The extra complexity comes from the fact that we can have a parallel “change request”, where the creator says “I’ve changed my mind, let’s delay the start date of a week”.
I have a made a “modifiable timer” that listens to some “date changed” event, but AFIK such custom bpmn cannot be used as boundary event, so that makes the original diagram less elegant
One of the ways is to use an “expression” in each timer like: ${myTimerVariable1} and ${myTimerVariable2}, which searches for the value of the variable to be set, and send the update of the two variables together with the correlated message and with this the timer will be updated.
Hello again, are you saying that the timer “listens” to changes in the variable values even after its initial set-up? So that if I send a message with the variable in the payload to the instance that is waiting for the timer to fire, the timer will update it’s firing time with the new value?
I think that this is not the case. Once the process instance reaches a timer event, a job is created in the database with the due date calculated from the variable value to a specific date. And there is no link back to the variable where the value came from.
So, just updating the variable won’t change the due date. But the setJobDuedate() service that @WilliamR.Alves mentioned above will change the date.
So I imagine there’s no way to have a “pure camunda” solution to update such timer boundary events without some external task that calls back the APIs to set the job date
Maybe you don’t need to create an external task for this, because as you are using Camunda 7, some logic can be done using the execution listner, or even some script task or conditional event.
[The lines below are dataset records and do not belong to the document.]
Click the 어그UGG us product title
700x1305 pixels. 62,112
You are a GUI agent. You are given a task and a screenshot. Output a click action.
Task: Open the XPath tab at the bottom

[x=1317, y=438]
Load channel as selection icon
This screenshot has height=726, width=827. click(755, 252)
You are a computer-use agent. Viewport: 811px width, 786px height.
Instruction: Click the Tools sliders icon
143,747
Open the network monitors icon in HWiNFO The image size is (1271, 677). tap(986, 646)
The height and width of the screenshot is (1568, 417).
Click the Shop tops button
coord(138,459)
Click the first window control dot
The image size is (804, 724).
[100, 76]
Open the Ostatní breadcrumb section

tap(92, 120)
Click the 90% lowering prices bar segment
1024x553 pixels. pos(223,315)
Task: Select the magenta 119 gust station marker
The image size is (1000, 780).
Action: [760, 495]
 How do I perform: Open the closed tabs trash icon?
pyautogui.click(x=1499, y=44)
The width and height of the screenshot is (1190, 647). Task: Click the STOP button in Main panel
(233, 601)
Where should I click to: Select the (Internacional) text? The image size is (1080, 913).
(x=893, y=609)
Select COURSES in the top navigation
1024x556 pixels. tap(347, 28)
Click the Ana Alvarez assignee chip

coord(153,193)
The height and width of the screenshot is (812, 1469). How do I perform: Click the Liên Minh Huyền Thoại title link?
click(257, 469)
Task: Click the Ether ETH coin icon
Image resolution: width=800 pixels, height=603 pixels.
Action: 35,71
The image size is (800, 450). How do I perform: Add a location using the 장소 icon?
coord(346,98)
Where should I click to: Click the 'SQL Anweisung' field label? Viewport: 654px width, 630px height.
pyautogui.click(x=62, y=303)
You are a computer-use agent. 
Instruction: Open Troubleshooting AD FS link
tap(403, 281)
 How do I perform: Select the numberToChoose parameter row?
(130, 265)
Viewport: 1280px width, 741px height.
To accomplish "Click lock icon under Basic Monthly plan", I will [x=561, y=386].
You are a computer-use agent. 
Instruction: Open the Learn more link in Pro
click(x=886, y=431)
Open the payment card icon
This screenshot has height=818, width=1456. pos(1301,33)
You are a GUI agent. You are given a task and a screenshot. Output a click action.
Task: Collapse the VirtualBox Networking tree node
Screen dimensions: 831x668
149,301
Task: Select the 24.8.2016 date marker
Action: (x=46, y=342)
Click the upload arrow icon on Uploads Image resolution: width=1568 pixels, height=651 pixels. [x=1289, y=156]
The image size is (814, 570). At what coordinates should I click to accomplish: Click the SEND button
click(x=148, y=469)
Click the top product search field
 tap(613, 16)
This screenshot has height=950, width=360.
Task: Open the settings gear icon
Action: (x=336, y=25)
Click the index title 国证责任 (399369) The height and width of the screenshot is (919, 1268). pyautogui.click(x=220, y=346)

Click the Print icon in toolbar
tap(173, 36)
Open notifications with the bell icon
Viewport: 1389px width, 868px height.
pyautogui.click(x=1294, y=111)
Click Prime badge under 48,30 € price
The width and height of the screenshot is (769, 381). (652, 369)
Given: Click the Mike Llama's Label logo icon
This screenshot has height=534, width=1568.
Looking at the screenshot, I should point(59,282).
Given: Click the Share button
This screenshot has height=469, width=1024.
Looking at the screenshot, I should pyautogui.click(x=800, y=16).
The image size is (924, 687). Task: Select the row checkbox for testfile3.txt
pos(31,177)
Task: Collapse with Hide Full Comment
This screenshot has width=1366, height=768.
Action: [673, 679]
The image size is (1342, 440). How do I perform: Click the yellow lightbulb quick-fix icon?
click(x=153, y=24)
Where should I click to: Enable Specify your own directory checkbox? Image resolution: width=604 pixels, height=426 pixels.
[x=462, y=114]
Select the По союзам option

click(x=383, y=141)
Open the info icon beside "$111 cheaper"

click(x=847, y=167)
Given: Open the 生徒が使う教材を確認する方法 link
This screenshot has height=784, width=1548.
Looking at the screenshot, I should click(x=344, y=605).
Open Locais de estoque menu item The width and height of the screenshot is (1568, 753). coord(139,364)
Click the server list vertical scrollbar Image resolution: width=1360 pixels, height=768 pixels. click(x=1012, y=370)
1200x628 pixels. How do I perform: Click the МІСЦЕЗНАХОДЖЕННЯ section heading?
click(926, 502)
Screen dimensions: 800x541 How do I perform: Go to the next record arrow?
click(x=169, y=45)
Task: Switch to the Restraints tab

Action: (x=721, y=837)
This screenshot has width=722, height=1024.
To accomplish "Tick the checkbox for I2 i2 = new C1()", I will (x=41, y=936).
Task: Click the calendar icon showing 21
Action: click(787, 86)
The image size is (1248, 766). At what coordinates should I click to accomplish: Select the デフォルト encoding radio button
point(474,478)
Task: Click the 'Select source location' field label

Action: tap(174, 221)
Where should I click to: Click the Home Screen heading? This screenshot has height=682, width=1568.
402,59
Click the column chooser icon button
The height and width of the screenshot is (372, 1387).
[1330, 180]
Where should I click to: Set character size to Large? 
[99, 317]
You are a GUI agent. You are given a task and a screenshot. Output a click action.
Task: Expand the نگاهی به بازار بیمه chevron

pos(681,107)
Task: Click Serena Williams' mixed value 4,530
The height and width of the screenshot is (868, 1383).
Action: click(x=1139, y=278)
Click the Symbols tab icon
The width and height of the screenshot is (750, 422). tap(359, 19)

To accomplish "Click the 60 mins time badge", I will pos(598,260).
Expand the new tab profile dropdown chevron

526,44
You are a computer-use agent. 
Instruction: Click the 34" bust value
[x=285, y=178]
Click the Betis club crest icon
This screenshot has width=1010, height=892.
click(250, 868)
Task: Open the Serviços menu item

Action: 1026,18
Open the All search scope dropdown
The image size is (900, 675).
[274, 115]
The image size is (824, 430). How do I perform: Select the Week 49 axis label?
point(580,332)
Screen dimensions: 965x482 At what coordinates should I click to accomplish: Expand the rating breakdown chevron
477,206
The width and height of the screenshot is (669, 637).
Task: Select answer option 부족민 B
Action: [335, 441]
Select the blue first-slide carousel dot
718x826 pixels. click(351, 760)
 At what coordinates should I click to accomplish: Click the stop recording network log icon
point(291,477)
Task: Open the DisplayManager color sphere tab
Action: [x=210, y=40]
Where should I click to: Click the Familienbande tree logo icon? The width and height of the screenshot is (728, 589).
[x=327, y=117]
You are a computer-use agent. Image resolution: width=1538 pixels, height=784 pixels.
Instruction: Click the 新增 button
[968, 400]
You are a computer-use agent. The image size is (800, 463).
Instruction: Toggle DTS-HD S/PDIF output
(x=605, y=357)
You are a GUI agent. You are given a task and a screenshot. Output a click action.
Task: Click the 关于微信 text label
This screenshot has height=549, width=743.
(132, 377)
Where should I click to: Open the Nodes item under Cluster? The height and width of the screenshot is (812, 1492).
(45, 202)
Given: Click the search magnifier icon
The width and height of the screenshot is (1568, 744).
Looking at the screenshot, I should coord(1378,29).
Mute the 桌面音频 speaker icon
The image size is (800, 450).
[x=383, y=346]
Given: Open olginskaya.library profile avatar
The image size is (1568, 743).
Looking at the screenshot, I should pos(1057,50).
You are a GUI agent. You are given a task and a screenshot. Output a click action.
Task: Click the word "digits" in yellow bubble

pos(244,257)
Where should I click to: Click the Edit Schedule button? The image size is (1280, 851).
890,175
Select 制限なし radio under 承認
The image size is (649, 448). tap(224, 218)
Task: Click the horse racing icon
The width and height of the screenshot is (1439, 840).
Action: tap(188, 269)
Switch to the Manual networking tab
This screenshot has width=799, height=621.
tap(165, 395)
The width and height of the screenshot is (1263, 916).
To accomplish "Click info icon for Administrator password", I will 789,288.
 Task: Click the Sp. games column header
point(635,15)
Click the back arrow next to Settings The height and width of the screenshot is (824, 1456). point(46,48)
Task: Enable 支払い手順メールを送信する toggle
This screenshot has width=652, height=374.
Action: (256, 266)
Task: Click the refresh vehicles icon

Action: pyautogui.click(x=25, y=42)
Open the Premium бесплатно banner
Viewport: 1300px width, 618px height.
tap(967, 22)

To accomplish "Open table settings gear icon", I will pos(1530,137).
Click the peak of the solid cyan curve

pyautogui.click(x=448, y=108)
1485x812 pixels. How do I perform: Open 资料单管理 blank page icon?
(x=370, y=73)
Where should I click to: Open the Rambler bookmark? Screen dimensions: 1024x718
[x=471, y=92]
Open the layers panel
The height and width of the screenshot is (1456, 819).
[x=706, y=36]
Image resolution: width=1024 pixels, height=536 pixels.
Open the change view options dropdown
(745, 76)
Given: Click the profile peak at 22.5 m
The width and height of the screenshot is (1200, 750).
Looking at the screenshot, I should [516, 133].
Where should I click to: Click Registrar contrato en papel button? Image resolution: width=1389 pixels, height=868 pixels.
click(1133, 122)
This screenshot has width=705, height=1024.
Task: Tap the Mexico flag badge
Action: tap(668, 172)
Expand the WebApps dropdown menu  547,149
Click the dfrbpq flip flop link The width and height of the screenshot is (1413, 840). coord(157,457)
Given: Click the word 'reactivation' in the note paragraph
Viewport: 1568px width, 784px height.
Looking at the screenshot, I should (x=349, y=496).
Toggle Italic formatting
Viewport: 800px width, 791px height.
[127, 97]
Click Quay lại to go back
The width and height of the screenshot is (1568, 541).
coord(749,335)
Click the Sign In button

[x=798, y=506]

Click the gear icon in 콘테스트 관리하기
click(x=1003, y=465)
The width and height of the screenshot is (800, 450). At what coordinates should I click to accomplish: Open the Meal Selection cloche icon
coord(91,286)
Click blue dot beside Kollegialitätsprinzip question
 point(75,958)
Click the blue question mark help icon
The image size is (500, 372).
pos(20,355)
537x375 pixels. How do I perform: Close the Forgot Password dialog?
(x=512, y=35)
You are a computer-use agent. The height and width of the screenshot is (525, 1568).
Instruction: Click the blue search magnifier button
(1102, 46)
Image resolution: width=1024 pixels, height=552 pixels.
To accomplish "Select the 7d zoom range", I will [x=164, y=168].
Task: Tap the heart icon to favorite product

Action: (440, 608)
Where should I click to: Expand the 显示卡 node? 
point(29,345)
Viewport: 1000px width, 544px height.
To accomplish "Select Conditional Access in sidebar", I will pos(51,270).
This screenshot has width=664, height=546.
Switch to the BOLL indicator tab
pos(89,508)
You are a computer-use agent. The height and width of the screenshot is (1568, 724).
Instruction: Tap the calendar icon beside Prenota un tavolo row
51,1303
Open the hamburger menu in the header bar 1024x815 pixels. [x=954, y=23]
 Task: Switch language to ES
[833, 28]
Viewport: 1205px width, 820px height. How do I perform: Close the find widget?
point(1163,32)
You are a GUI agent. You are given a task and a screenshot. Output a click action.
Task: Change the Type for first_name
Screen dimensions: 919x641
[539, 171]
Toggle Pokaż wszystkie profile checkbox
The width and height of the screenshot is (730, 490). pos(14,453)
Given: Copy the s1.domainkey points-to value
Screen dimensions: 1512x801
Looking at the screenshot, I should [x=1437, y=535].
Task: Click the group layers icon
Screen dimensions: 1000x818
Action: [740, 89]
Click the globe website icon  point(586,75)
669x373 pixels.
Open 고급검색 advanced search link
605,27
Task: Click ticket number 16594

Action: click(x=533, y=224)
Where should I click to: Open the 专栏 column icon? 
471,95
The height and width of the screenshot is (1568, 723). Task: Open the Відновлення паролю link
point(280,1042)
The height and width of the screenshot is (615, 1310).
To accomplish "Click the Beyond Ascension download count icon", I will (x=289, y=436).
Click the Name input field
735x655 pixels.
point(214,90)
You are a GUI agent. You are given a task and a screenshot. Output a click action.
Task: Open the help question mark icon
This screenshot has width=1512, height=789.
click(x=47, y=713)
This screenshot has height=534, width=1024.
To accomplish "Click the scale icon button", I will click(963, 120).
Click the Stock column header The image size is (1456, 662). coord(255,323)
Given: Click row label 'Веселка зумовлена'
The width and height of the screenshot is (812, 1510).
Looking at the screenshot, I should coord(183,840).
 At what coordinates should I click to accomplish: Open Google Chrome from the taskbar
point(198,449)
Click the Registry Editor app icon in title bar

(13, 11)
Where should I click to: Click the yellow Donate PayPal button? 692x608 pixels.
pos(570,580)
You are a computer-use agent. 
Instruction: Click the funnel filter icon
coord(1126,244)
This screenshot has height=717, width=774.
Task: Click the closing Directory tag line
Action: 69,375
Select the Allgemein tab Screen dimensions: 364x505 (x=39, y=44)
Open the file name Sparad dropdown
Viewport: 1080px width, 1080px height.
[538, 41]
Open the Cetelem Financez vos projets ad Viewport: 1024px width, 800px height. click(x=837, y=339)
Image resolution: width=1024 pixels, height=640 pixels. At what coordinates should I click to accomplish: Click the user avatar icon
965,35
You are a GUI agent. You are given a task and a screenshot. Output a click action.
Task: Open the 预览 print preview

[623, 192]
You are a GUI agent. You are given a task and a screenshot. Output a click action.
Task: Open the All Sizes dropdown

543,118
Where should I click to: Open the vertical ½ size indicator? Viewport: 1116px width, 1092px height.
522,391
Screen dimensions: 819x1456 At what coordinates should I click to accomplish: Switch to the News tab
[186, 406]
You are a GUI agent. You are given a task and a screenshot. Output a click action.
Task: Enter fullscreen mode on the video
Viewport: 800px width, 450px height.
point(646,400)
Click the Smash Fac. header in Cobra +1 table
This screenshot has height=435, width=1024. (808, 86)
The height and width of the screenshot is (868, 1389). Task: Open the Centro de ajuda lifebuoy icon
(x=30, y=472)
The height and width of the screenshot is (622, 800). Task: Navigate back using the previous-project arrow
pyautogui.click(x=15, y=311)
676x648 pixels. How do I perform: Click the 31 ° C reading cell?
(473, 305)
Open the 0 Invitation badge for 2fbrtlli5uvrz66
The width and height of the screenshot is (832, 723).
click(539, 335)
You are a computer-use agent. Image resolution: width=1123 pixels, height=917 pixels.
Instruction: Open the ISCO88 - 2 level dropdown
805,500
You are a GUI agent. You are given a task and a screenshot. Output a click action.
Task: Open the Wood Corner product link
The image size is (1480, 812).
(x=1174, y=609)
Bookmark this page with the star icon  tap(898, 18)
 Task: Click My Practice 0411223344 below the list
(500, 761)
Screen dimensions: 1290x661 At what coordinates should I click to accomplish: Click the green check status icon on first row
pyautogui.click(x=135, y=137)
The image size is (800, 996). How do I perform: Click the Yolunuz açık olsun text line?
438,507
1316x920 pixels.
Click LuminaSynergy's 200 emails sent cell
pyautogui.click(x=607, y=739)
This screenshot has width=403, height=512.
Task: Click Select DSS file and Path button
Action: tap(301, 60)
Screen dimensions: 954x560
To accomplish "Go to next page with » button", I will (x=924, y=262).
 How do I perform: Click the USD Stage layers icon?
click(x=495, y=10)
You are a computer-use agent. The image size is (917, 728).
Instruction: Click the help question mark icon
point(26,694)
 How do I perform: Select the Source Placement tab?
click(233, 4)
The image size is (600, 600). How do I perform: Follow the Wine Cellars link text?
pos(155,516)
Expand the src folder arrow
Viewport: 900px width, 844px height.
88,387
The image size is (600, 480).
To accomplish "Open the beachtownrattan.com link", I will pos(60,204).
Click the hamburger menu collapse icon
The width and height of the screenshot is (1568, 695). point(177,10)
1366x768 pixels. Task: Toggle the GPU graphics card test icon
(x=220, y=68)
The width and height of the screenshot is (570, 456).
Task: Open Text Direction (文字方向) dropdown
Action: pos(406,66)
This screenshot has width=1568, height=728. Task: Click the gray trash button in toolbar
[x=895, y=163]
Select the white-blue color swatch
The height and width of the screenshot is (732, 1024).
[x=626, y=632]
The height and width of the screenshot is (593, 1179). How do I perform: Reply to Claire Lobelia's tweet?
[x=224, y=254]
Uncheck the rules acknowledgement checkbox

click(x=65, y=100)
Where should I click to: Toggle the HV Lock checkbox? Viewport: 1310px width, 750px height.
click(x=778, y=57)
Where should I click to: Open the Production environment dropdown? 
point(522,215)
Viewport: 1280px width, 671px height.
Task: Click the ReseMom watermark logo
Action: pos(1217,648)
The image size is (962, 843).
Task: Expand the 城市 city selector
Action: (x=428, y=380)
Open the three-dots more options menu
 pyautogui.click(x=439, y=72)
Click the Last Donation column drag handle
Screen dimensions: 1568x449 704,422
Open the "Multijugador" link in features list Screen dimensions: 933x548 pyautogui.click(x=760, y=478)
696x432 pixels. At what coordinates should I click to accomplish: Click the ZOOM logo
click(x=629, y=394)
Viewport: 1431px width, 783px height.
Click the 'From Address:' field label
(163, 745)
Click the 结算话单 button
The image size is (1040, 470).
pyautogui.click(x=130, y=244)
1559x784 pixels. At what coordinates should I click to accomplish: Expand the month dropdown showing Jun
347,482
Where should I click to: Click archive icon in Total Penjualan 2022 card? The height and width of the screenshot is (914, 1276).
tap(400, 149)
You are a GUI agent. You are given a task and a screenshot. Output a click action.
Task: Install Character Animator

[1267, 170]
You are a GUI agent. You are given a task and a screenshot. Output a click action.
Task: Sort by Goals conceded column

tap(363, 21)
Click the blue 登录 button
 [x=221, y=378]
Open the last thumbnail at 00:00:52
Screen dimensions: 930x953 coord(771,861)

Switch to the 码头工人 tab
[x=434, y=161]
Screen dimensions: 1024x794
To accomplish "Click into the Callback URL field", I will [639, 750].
In the example I gave, you can use a correlated message for the subprocess and within the subprocess have a script task that uses setJobDueDate() to update the timer.
Or even a conditional event that listens when the timer variable is “update” uses setJobDueDate() to update the timer.
Aaaaah, so I believe that the best way to do this is by executing a call to Camunda’s Rest API that you can do in a Script Task and I think in the execution listner as an inline script as well.